127+ paper examples, study guides & outlines
International security is a central field in political science and international relations, concerned with how states, institutions, and non-state actors manage threats to peace and stability. Students encounter it in courses on foreign policy, global politics, and strategic studies, where it raises fundamental questions about power, sovereignty, and the conditions under which conflict emerges or is prevented. The field is academically rich because it sits at the intersection of history, theory, and policy, requiring writers to grapple with competing frameworks — including realism and critical security studies — and to assess how different actors define security goals and project power on the world stage.
The papers collected here reflect a wide range of approaches. Some are theoretical, comparing realist and constructivist frameworks to evaluate how security is defined and studied. Others take a case-study approach, examining specific contexts such as Israel's internal security, the Phoenix Program, or the Greater Middle East and Gulf region.

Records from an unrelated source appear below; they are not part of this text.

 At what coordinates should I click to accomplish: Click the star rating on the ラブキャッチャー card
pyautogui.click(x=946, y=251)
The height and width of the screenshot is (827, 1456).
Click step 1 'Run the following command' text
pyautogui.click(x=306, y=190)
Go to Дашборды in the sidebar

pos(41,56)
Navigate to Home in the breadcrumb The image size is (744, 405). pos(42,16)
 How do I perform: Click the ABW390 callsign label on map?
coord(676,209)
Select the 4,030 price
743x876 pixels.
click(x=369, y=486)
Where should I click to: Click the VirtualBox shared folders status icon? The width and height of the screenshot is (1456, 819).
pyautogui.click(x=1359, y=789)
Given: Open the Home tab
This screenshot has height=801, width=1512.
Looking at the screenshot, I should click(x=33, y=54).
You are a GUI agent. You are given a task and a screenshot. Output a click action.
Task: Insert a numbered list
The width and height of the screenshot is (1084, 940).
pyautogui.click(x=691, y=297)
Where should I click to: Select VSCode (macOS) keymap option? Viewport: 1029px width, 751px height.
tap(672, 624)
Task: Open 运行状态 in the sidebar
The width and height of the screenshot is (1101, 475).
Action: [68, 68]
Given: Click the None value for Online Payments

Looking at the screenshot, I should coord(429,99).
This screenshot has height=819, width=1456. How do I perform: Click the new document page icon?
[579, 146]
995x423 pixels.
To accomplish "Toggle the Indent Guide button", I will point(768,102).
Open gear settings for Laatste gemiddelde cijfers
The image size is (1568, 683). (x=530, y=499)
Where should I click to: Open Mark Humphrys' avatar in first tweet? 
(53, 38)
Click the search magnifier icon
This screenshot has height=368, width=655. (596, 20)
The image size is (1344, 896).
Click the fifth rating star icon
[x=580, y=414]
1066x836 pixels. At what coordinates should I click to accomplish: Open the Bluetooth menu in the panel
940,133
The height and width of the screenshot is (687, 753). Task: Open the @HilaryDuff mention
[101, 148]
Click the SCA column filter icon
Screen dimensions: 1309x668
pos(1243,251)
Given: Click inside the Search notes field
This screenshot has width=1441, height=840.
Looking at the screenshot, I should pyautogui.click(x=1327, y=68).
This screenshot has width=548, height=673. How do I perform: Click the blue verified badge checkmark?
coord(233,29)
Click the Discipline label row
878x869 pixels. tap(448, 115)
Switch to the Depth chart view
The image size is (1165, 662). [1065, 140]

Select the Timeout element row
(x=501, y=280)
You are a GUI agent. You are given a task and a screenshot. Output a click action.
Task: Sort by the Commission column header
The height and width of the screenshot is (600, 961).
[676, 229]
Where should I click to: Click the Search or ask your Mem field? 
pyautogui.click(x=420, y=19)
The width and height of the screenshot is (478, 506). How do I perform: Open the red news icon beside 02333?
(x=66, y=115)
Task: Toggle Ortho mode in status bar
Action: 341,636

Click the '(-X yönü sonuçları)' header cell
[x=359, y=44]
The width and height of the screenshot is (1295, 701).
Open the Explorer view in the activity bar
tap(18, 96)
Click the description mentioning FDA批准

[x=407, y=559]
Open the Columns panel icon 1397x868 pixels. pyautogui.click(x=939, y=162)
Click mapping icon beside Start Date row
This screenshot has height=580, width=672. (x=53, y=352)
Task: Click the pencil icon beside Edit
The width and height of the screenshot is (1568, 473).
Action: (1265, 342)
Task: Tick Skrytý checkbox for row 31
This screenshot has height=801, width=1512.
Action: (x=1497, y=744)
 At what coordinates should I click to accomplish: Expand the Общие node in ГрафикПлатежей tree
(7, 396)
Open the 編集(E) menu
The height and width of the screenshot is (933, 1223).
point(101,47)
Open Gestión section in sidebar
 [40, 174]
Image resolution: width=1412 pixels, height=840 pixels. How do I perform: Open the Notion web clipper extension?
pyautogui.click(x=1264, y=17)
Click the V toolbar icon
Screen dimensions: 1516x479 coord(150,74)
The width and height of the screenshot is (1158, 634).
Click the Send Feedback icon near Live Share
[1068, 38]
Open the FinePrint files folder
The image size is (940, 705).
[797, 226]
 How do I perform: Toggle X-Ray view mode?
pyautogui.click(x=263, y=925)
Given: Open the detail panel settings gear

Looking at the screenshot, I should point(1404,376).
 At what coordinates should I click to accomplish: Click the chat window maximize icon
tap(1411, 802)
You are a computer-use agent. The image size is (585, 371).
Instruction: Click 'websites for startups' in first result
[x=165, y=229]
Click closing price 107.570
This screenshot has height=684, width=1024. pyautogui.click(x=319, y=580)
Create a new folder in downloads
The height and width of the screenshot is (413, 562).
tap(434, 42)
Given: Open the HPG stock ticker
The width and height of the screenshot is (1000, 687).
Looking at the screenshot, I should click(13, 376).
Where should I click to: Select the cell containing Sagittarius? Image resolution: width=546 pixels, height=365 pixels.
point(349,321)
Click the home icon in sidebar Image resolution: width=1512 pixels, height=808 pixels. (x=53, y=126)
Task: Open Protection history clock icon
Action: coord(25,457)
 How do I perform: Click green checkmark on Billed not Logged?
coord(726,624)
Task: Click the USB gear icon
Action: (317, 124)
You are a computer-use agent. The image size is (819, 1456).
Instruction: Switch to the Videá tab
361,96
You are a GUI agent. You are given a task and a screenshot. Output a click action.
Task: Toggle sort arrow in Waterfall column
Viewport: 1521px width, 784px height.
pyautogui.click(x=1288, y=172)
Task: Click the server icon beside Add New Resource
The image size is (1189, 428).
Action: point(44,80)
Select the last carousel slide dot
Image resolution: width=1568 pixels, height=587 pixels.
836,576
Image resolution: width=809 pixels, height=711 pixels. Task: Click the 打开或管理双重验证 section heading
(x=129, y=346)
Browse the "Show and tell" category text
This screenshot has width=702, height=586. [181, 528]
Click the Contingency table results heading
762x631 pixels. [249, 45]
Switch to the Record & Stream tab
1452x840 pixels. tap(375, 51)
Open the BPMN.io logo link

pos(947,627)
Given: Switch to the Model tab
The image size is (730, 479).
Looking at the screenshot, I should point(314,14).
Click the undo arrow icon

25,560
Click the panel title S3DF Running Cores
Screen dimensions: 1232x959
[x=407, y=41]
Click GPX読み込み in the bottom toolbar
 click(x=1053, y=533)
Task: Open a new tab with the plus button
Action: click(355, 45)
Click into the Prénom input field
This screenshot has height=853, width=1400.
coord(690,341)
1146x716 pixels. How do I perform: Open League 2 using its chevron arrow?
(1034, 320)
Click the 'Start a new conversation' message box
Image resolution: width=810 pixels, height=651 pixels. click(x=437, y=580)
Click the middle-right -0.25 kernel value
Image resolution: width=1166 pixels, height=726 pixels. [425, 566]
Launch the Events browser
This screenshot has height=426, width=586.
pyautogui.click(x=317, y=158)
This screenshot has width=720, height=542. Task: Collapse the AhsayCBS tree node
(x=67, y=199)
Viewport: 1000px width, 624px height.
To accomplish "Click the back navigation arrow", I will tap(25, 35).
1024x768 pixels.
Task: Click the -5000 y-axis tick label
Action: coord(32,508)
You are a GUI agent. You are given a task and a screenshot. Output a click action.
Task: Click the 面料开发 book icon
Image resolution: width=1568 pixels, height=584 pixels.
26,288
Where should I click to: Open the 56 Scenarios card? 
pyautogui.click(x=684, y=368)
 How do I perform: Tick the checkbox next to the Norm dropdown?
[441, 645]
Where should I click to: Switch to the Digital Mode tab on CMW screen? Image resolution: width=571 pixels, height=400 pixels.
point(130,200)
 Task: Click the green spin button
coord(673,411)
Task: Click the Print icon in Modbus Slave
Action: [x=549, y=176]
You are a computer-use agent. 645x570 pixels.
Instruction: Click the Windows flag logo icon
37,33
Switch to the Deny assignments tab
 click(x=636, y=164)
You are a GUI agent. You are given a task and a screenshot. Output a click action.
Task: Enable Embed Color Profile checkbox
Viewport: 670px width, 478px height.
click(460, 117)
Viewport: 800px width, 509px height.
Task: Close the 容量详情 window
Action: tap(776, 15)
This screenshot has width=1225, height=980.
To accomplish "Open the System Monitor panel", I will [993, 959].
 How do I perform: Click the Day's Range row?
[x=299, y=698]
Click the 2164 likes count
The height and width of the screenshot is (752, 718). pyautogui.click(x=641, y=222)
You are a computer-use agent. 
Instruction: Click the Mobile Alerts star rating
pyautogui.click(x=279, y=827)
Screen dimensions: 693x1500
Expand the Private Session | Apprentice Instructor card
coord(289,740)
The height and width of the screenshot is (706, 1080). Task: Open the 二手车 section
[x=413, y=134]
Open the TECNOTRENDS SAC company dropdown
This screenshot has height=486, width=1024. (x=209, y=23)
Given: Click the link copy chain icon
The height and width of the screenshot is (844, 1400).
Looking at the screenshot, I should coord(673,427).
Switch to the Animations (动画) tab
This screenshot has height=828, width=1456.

Several papers focus on institutions and policy, evaluating United Nations peacekeeping operations or American foreign security policies. Still others address transnational concerns like nuclear proliferation, the characteristics of nation-states versus transnational entities, and whole-of-government defence operations.
A strong essay on international security begins with a clearly scoped thesis that connects a specific actor, event, or policy to a broader theoretical or practical argument. Evidence drawn from historical examples, policy documents, and established frameworks tends to carry the most weight. One common pitfall is treating "security" as self-evident — strong papers acknowledge that the concept is contested and define it explicitly before building an argument.